When the kids were little, we belonged to a church that had a wonderful Shrove Tuesday tradition. Everyone gathered in the fellowship hall that evening, bringing with them electric frying pans, home-made applesauce, and any food they were giving up for Lent. We ate the snack-type foods while preparing supper together, and everything else was either eaten during the meal or taken home by someone who wasn’t giving it up.


Catsup not pictured (for the more delicate of stomach)

It began with the peeling crew, who started in on several dozen pounds of potatoes. Kids carried peeled potatoes into the kitchen to be shredded, mixed with eggs and flour, and pressed into pans of hot oil. As soon as the first batch was draining on paper towels, the applesauce and sour cream (and catsup for the kids) went out on the tables and the feasting began. The peelers ate first and rotated into the kitchen so the shredders, mixers, and fry cooks could eat.
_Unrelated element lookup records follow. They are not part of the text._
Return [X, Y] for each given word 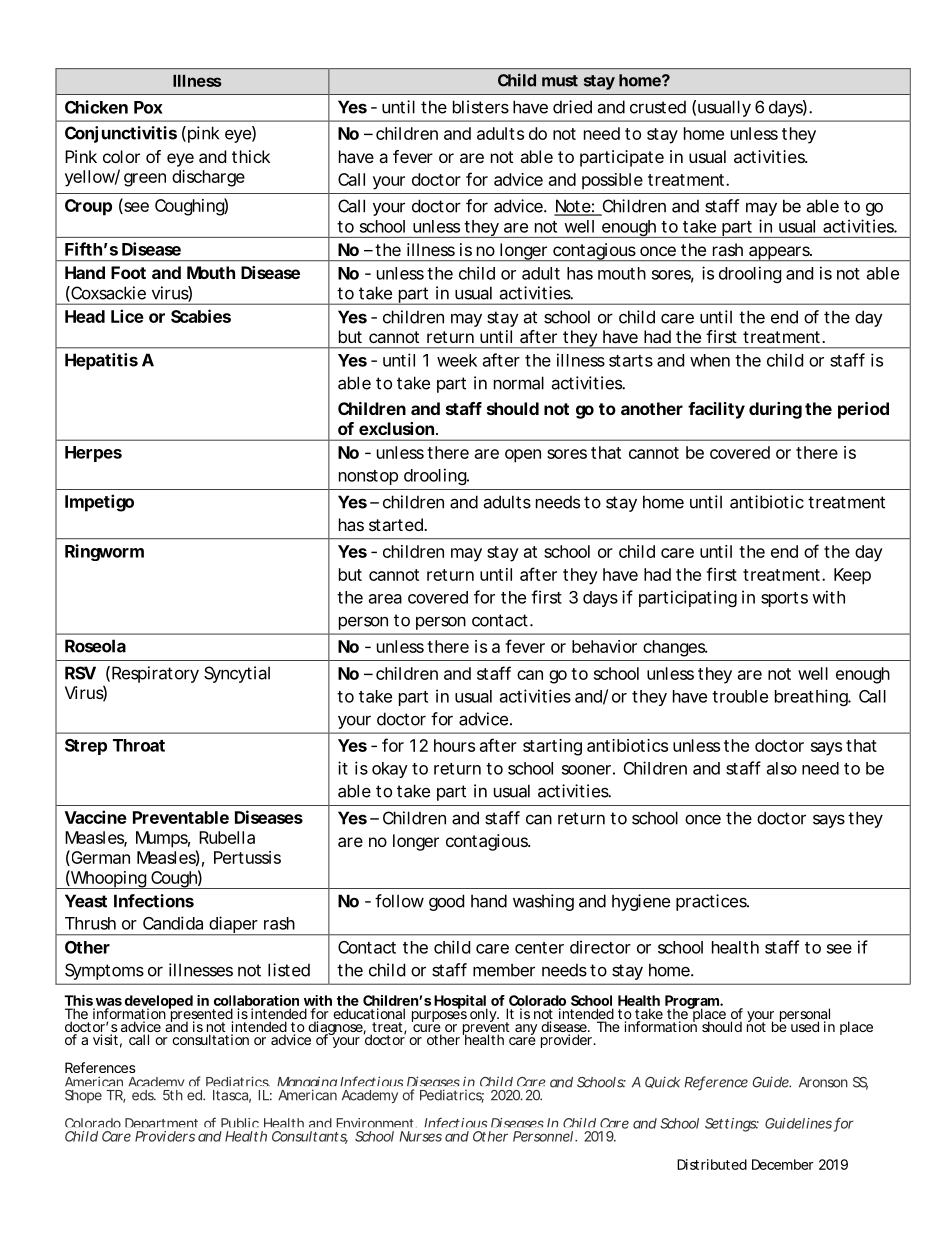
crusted [658, 107]
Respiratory [155, 674]
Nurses [421, 1136]
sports [784, 599]
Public [240, 1123]
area [385, 599]
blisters [481, 107]
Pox [148, 107]
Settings [732, 1125]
It was a small congregation and nearly everyone turned out for this festive occasion. The kitchen and fellowship hall formed a kind of great room, so conversation flowed back and forth between those who were cooking and those who were eating. As people finished eating, they filtered back into the kitchen to clean up. It was like a big family dinner where everyone shares the work as well as the meal.

We all went home with hearts and bellies full, fortified in both body and soul for the long Lenten journey we would begin, together again, the following evening.

May your Shrove Tuesday be replete with good food and warm fellowship, regardless of your religious inclinations.

(This post is offered in thanksgiving for the congregation of Good Shepherd Lutheran in Hamden CT, saints both past and present with whom we gladly lift our forks today.)


2 responses to “Pancakes for the road

  1. I went out with friends (Jen, escapees from IU linguistics!) had a nice glass of hoppy citrusy beer (delish!) and a muffaletta sandwich with red beans and rice. But your celebration sounds like so much fun! And sinfully delicious!

    • What’s a muffaletta sandwich? I’m so glad you spent the evening with good food and good company! We weren’t able to make potato pancakes because of confirmation class, but we did eat dinner at IHOP. No potato pancakes, but just about every other kind of pancake you can imagine, plus really good hash browns. We decided it was a reasonably festive (and sinful) substitute.